One of the most outstanding tracks on the album, “Holly the Hustle,” tells one such story of blue-collar sorrow. Boone’s delivery is decidedly frank as she regails listeners with the tale of a girl making her way through a veritable American wasteland by cheating, stealing, and as the track title would suggest, hustling. Set to a laid-back soul shuffle beat adorned with horn ensemble lines, Boone forgoes lofty description and metaphor as she sings plainly, “She was nineteen with two broken ribs/Three busted fingers and nowhere to live.”
“Eddie and Polly” tells the somber story of a young, impoverished couple living in New Orleans. The song functions as a sort of inversion to the classic love song narrative, as Boone sings of a tattered relationship worn down by poverty and domestic abuse. “Can’t you see/This is how tears become stains,” sings Boone, in a hopeless attempt to reach the fictional couple. It’s a bittersweet, relatable refrain; in moments of reflection, everyone wishes to call out to their former selves to change the past.
Accented by twangy electric guitar strums and pulsing Rhodes keyboards, the instrumentation of The Imperial embodies the proclivities of vintage soul music and retro country, further adding to the album’s sense of nostalgia. It’s a fitting package for Boone’s sorrowful ballads, but as the runtime stretches further along, the overall variety of sounds The Delines offer starts to wear a bit thin. Additionally, the album’s clear, glossy production sometimes works against the grit and realism of the songs’ narratives.

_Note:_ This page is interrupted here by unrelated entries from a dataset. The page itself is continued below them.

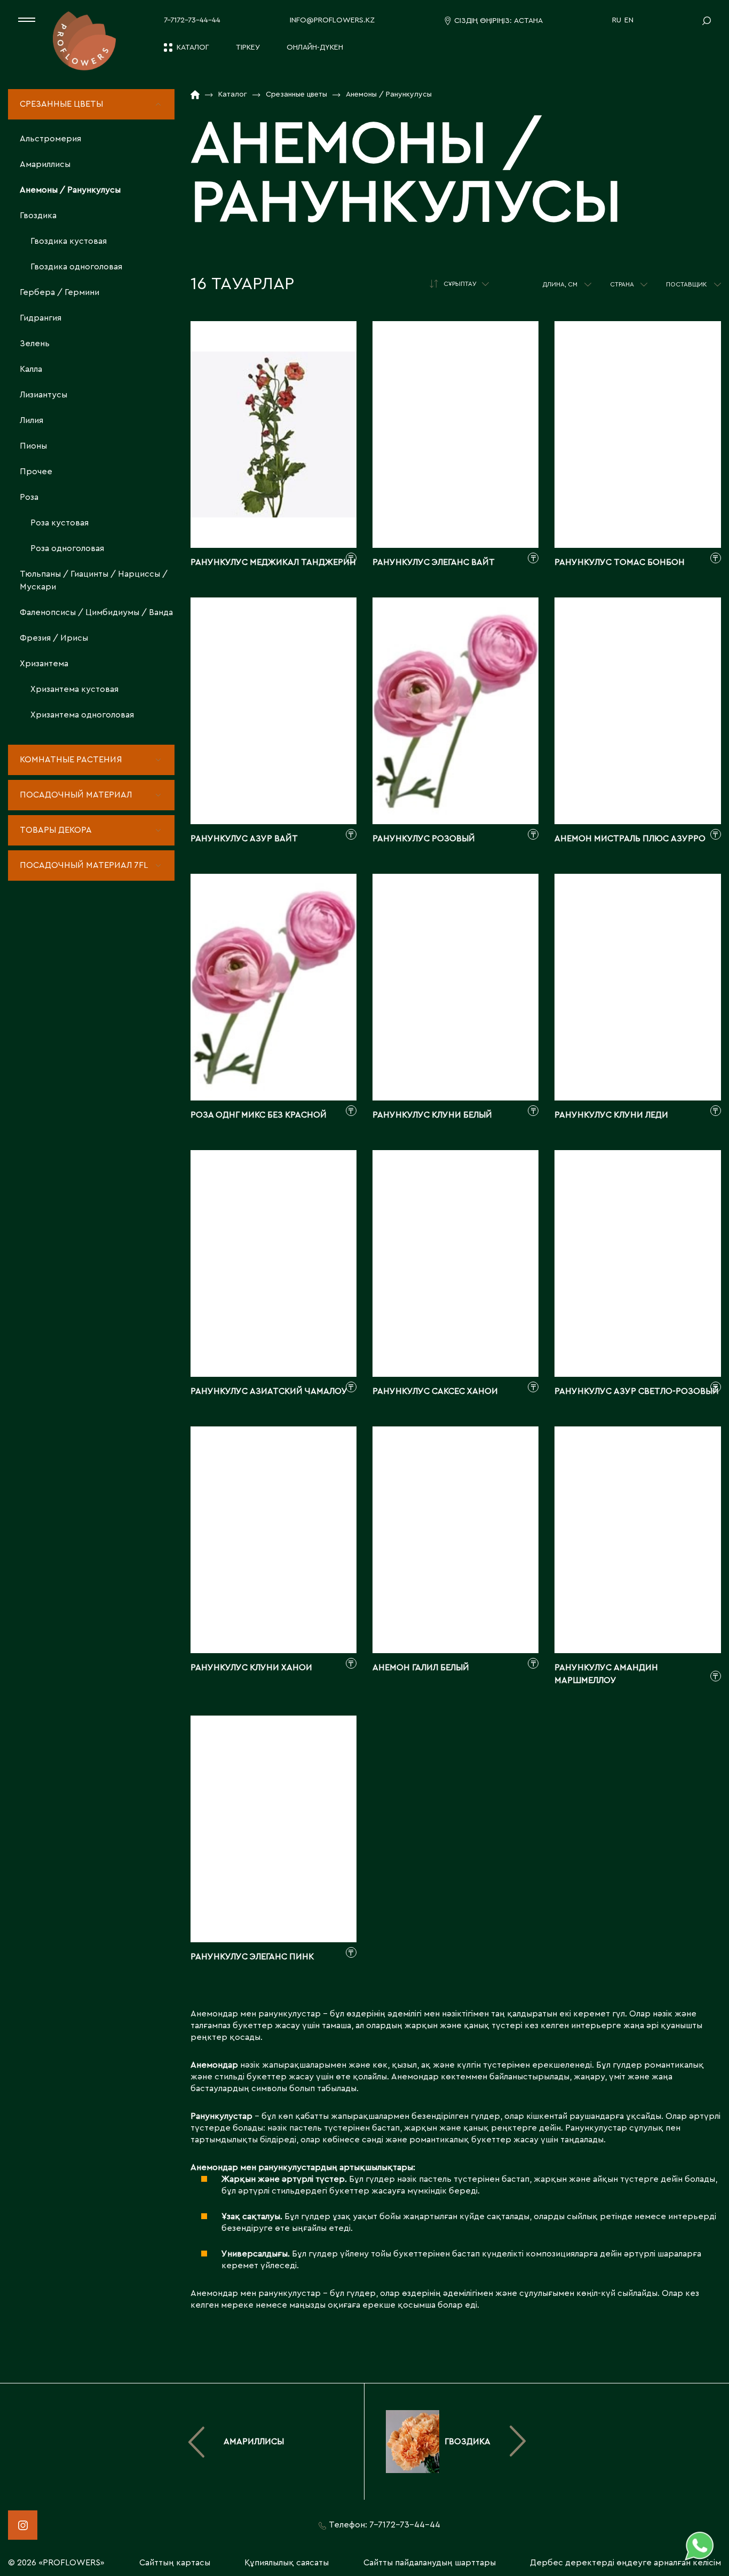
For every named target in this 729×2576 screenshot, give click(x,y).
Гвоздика (38, 215)
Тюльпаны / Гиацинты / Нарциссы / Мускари (94, 580)
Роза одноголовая (67, 548)
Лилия (31, 420)
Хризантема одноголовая (82, 715)
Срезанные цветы (61, 104)
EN (628, 20)
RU (616, 20)
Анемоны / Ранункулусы (70, 190)
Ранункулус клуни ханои (251, 1667)
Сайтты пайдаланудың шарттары (429, 2562)
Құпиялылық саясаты (286, 2562)
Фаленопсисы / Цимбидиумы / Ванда (96, 612)
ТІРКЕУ (248, 47)
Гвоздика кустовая (68, 241)
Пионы (33, 446)
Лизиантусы (43, 394)
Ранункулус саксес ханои (435, 1391)
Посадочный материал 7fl (84, 865)
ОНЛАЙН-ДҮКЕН (315, 47)
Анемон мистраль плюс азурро (630, 838)
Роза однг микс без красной (259, 1115)
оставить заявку (273, 517)
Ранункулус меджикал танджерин (273, 562)
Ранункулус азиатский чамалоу (269, 1391)
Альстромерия (50, 138)
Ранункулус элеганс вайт (434, 562)
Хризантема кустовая (74, 689)
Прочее (36, 471)
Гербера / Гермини (59, 292)
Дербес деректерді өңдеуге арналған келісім (625, 2562)
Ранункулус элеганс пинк (252, 1956)
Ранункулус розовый (424, 838)
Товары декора (56, 830)
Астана (528, 21)
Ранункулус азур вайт (244, 838)
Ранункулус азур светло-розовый (636, 1391)
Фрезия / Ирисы (54, 638)
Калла (31, 369)
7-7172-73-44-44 (192, 20)
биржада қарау (273, 478)
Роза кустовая (59, 523)
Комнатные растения (71, 759)
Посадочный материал (76, 795)
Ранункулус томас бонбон (619, 562)
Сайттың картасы (174, 2562)
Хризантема (44, 663)
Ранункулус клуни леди (611, 1115)
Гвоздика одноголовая (76, 266)
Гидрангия (40, 318)
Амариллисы (45, 164)
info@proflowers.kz (332, 20)
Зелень (35, 343)
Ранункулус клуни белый (432, 1115)
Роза (29, 497)
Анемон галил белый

However, a few moments of sonic diversity arise when The Delines strip away instrumentation, such as the haunting vocal and piano duet found on “Roll Back My Life.” Boone’s breathy vocals hit with even more gravity when unfettered by heavy instrumentation, and the reverb laden piano chords pair nicely, forming a chilling call-and-response structure. The Delines repeat this stripped down formula on “Waiting on the Blue,” featuring Boone crooning alongside a lone Rhodes keyboard that swells into a pad of airy atmosphere towards the end.